Bij de Starbucks was binnen eigenlijk geen plaats om te gaan zitten. Er was nog één tafeltje vrij bij het raam. Op de tafel zat een sticker met de tekst dat het ‘tijdelijk niet in gebruik’ was. Dit kan ik niet zo goed begrijpen. Het was inderdaad zo dat het op dat moment niet in gebruik was. Maar wanneer begint en eindigt het tijdelijke niet in gebruik. Ik dacht laat ik de onduidelijkheid maar in mijn voordeel werken en er gewoon gaan zitten. Als wij er niet meer zitten dan is hij inderdaad weer tijdelijk niet in gebruik. Mij lijkt het logischer dat ze erop zetten dat het niet in gebruik is. Waarschijnlijk is hij niet in gebruik tijdens de coronamaatregelen. Maar of die tijdelijk zijn dat is nog maar de vraag.

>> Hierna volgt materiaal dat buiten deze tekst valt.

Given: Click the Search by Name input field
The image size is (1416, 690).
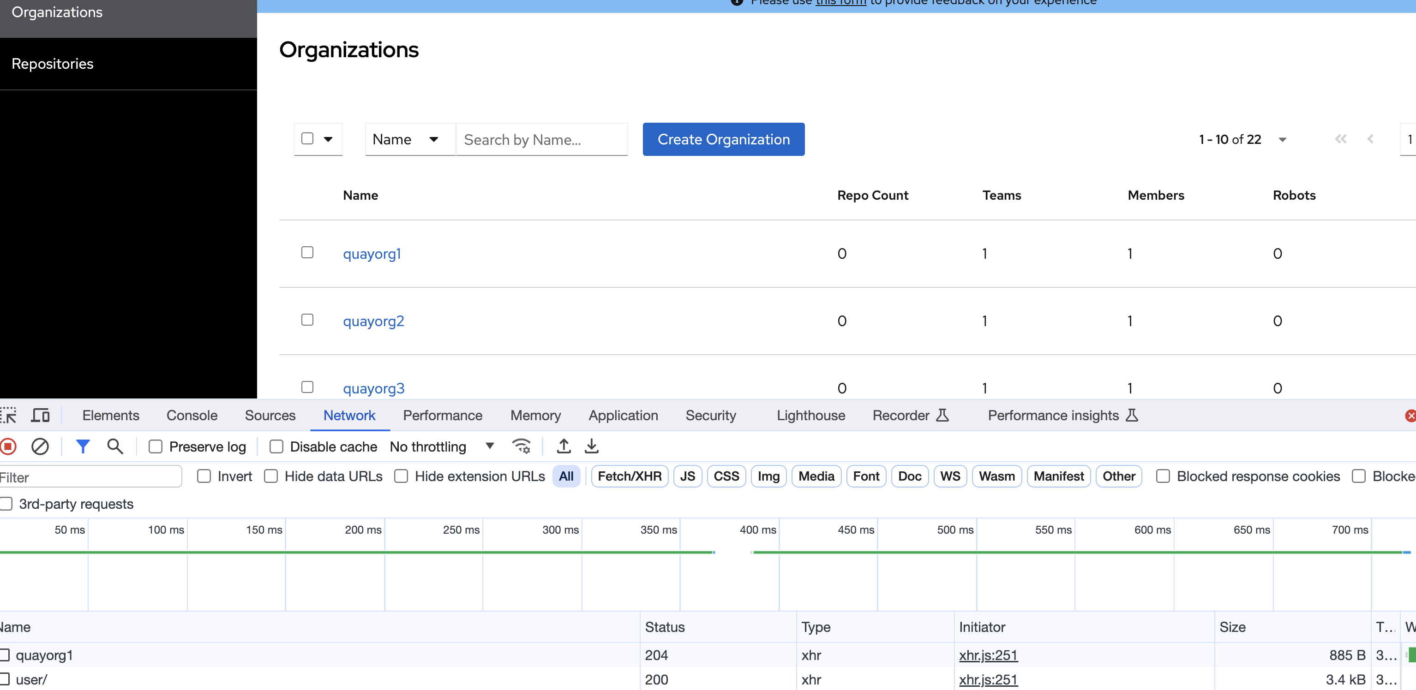Looking at the screenshot, I should [541, 140].
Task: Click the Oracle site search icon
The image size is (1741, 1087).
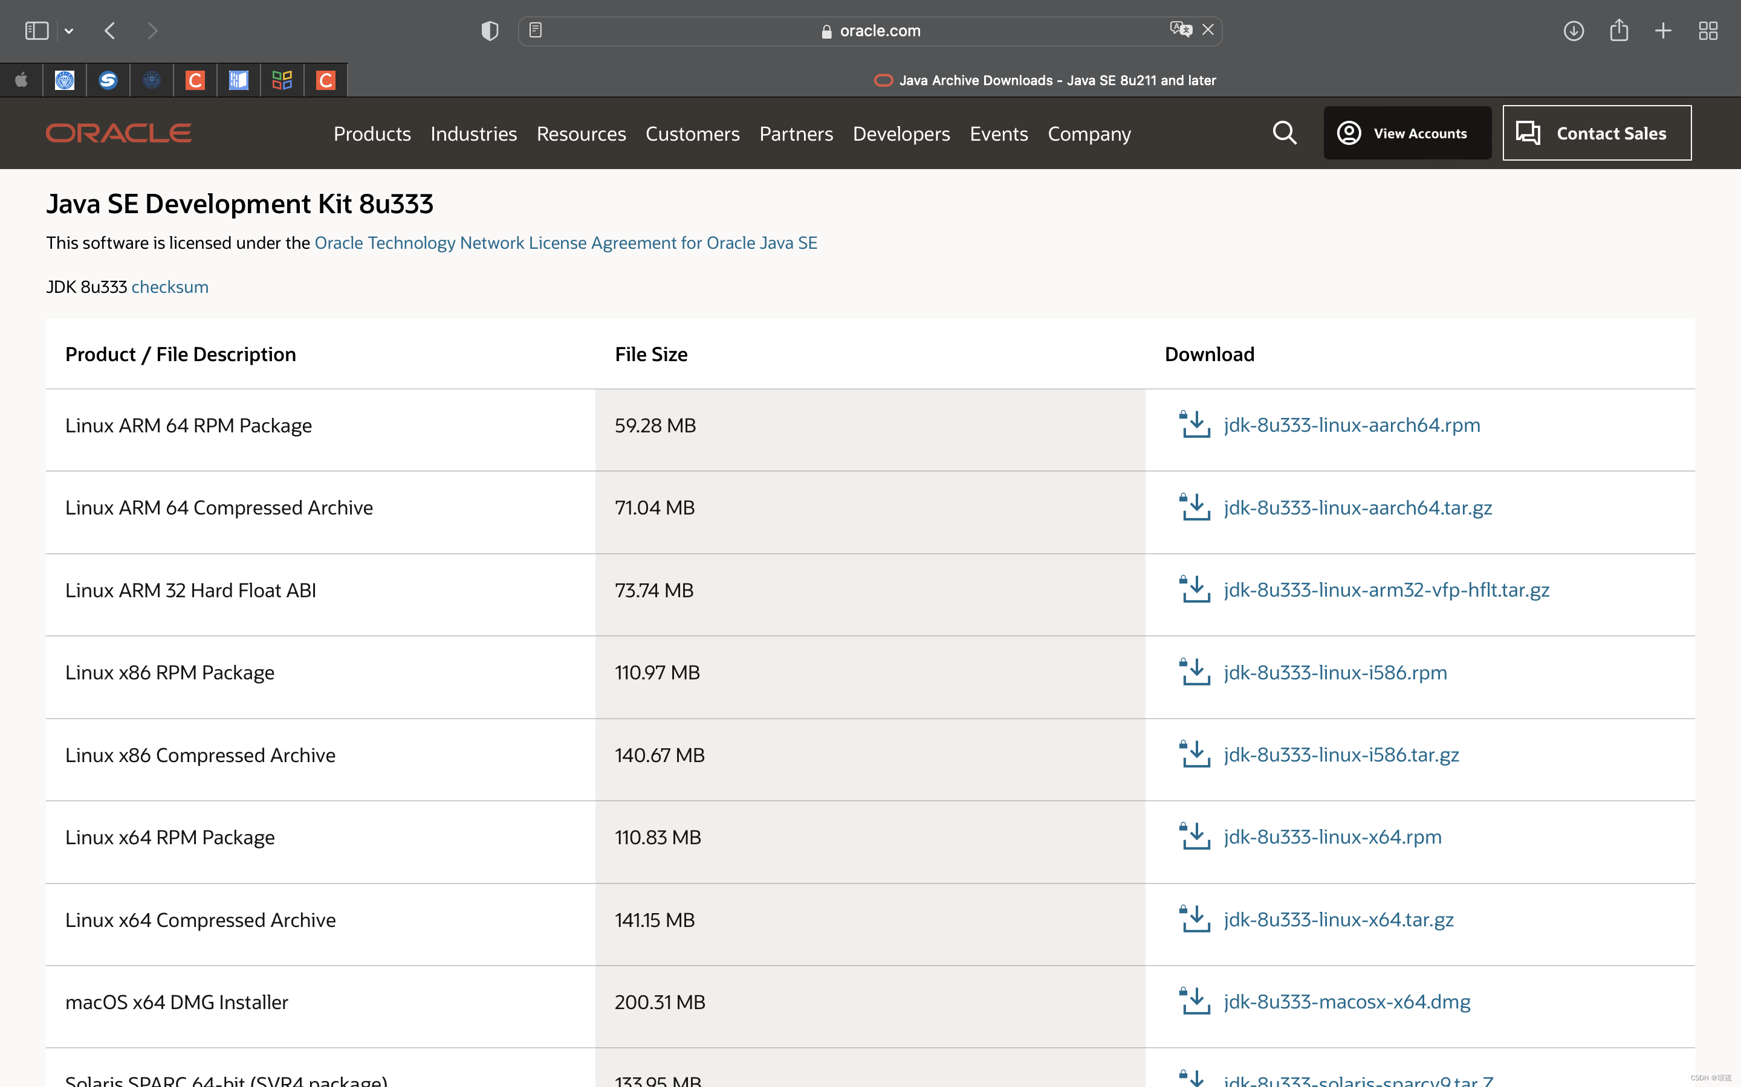Action: [1284, 133]
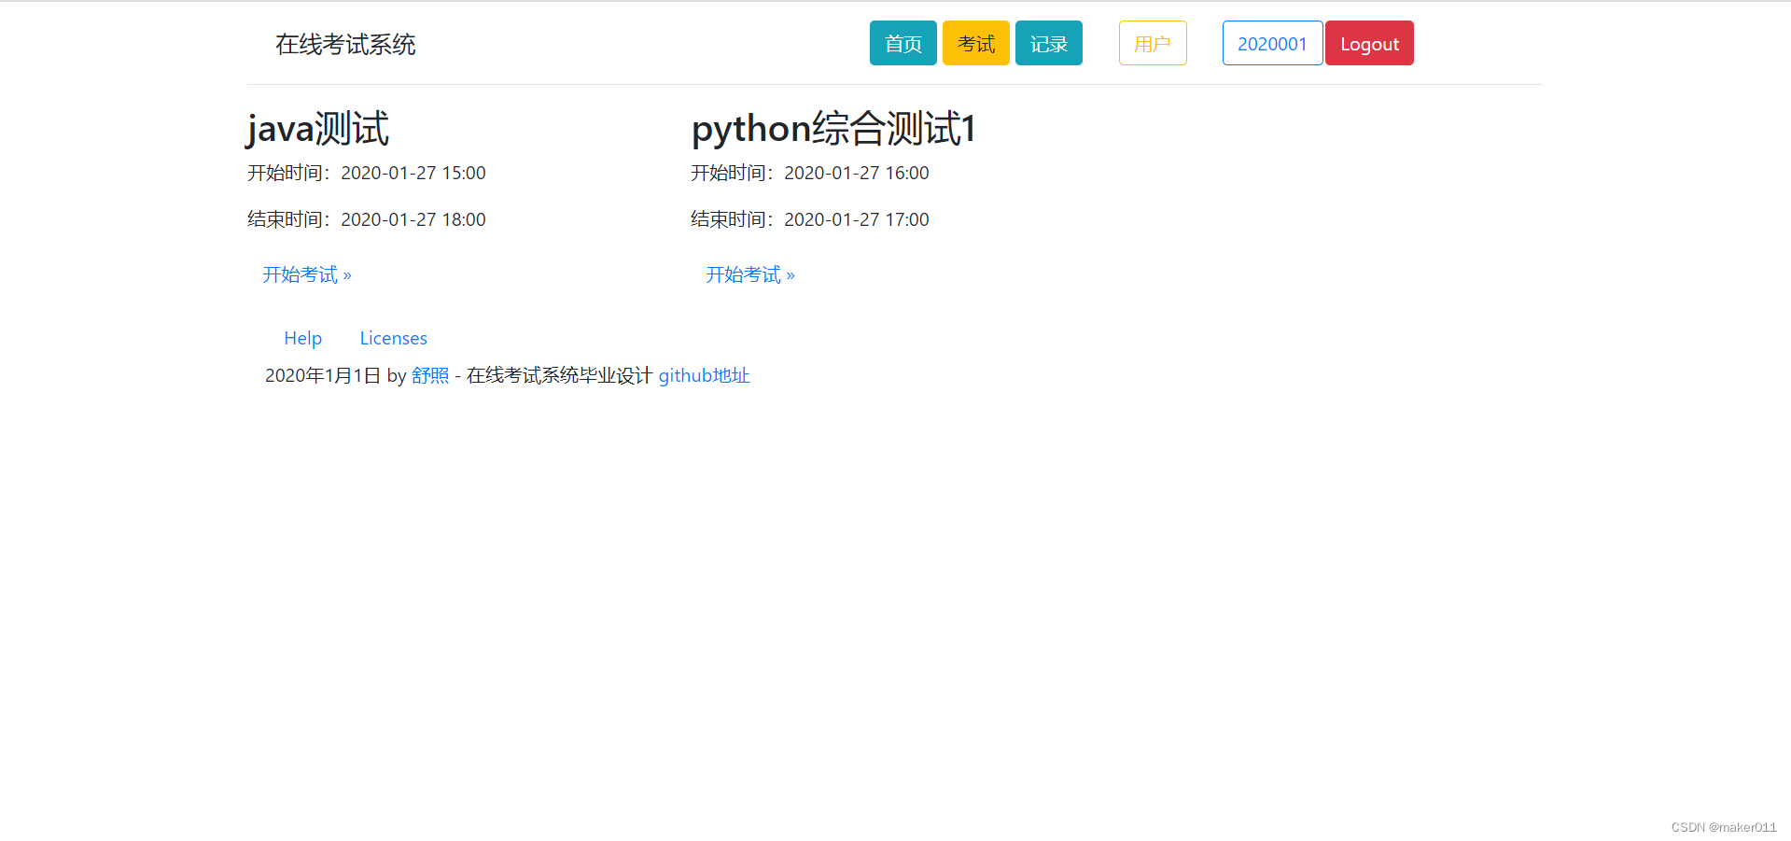Log out via the Logout button
The height and width of the screenshot is (841, 1791).
1368,43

Één van de weinige plekken waar je in de stad nog naar het toilet kunt gaan is bij de Hema. De toiletjuffrouw zit helemaal in een plastic cabine opgesloten. Ik heb geen idee hoe ze eruit zal zien als ze de toiletten schoonmaakt. Het kostte twintig cent, mooi bedrag. Ik kon zowel met pin als contant betalen. Om twintig cent te pinnen vind ik totale onzin en ik gaf haar vijftig cent. Naar het wisselgeld kon ik fluiten. Vanwege de Corona mocht ze geen wisselgeld geven. Toen ik dan toch twintig cent wilde pinnen, kon dat niet. ‘U heeft nu al betaald’. Ik zei tegen Jeroen dat ik weliswaar blij was dat ik naar de toilet was geweest maar dat ik wel opgelicht was door de Hema. Jeroen zei ‘Je moet teruggaan.’ Om mijn geld terug te vragen? vroeg ik. ‘Nee, je hebt zeker nog één keer het recht om te plassen en met tien cent erbij kun je een tweede keer. Moet je gewoon een bonnetje vragen, een soort coronaplasvoucher.’